### PROVIDED RECORDS
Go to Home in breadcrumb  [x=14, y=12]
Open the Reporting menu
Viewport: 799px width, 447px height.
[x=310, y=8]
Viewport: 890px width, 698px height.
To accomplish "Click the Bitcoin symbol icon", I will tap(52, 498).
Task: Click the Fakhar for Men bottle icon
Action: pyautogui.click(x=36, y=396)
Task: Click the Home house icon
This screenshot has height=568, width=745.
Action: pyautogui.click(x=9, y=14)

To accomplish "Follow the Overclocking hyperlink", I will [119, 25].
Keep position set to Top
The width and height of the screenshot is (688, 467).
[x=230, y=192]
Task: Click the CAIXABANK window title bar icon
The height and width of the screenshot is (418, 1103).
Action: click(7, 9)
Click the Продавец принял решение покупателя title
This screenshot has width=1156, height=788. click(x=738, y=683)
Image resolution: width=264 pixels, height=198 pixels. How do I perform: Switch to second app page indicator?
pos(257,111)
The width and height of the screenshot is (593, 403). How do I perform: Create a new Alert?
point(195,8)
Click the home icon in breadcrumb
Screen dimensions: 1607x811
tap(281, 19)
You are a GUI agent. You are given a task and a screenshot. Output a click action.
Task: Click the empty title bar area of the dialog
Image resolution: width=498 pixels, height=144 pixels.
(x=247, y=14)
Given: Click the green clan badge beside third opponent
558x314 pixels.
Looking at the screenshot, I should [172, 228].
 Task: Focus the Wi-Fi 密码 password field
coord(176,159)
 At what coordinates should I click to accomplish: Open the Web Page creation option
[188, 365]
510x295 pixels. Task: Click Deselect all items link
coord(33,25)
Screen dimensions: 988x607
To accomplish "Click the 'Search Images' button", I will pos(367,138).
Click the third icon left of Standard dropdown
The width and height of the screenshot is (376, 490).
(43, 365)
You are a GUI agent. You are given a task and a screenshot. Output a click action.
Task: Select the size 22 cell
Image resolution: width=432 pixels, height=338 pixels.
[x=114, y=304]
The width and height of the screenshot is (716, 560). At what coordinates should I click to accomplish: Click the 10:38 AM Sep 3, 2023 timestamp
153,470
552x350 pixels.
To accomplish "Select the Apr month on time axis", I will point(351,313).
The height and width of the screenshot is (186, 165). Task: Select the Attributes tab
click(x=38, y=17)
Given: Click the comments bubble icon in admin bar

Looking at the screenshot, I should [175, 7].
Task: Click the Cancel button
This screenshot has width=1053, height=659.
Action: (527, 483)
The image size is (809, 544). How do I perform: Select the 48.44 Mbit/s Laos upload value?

### TASK DETAILS
So that nothing is lost, return the listing exactly and completely.

### SOLUTION FOR THIS TASK
Go to Home in breadcrumb  [x=14, y=12]
Open the Reporting menu
Viewport: 799px width, 447px height.
[x=310, y=8]
Viewport: 890px width, 698px height.
To accomplish "Click the Bitcoin symbol icon", I will tap(52, 498).
Task: Click the Fakhar for Men bottle icon
Action: pyautogui.click(x=36, y=396)
Task: Click the Home house icon
This screenshot has height=568, width=745.
Action: pyautogui.click(x=9, y=14)

To accomplish "Follow the Overclocking hyperlink", I will [119, 25].
Keep position set to Top
The width and height of the screenshot is (688, 467).
[x=230, y=192]
Task: Click the CAIXABANK window title bar icon
The height and width of the screenshot is (418, 1103).
Action: click(7, 9)
Click the Продавец принял решение покупателя title
This screenshot has width=1156, height=788. click(x=738, y=683)
Image resolution: width=264 pixels, height=198 pixels. How do I perform: Switch to second app page indicator?
pos(257,111)
The width and height of the screenshot is (593, 403). How do I perform: Create a new Alert?
point(195,8)
Click the home icon in breadcrumb
Screen dimensions: 1607x811
tap(281, 19)
You are a GUI agent. You are given a task and a screenshot. Output a click action.
Task: Click the empty title bar area of the dialog
Image resolution: width=498 pixels, height=144 pixels.
(x=247, y=14)
Given: Click the green clan badge beside third opponent
558x314 pixels.
Looking at the screenshot, I should [172, 228].
 Task: Focus the Wi-Fi 密码 password field
coord(176,159)
 At what coordinates should I click to accomplish: Open the Web Page creation option
[188, 365]
510x295 pixels. Task: Click Deselect all items link
coord(33,25)
Screen dimensions: 988x607
To accomplish "Click the 'Search Images' button", I will pos(367,138).
Click the third icon left of Standard dropdown
The width and height of the screenshot is (376, 490).
(43, 365)
You are a GUI agent. You are given a task and a screenshot. Output a click action.
Task: Select the size 22 cell
Image resolution: width=432 pixels, height=338 pixels.
[x=114, y=304]
The width and height of the screenshot is (716, 560). At what coordinates should I click to accomplish: Click the 10:38 AM Sep 3, 2023 timestamp
153,470
552x350 pixels.
To accomplish "Select the Apr month on time axis", I will point(351,313).
The height and width of the screenshot is (186, 165). Task: Select the Attributes tab
click(x=38, y=17)
Given: Click the comments bubble icon in admin bar

Looking at the screenshot, I should [175, 7].
Task: Click the Cancel button
This screenshot has width=1053, height=659.
Action: (527, 483)
The image size is (809, 544). How do I perform: Select the 48.44 Mbit/s Laos upload value?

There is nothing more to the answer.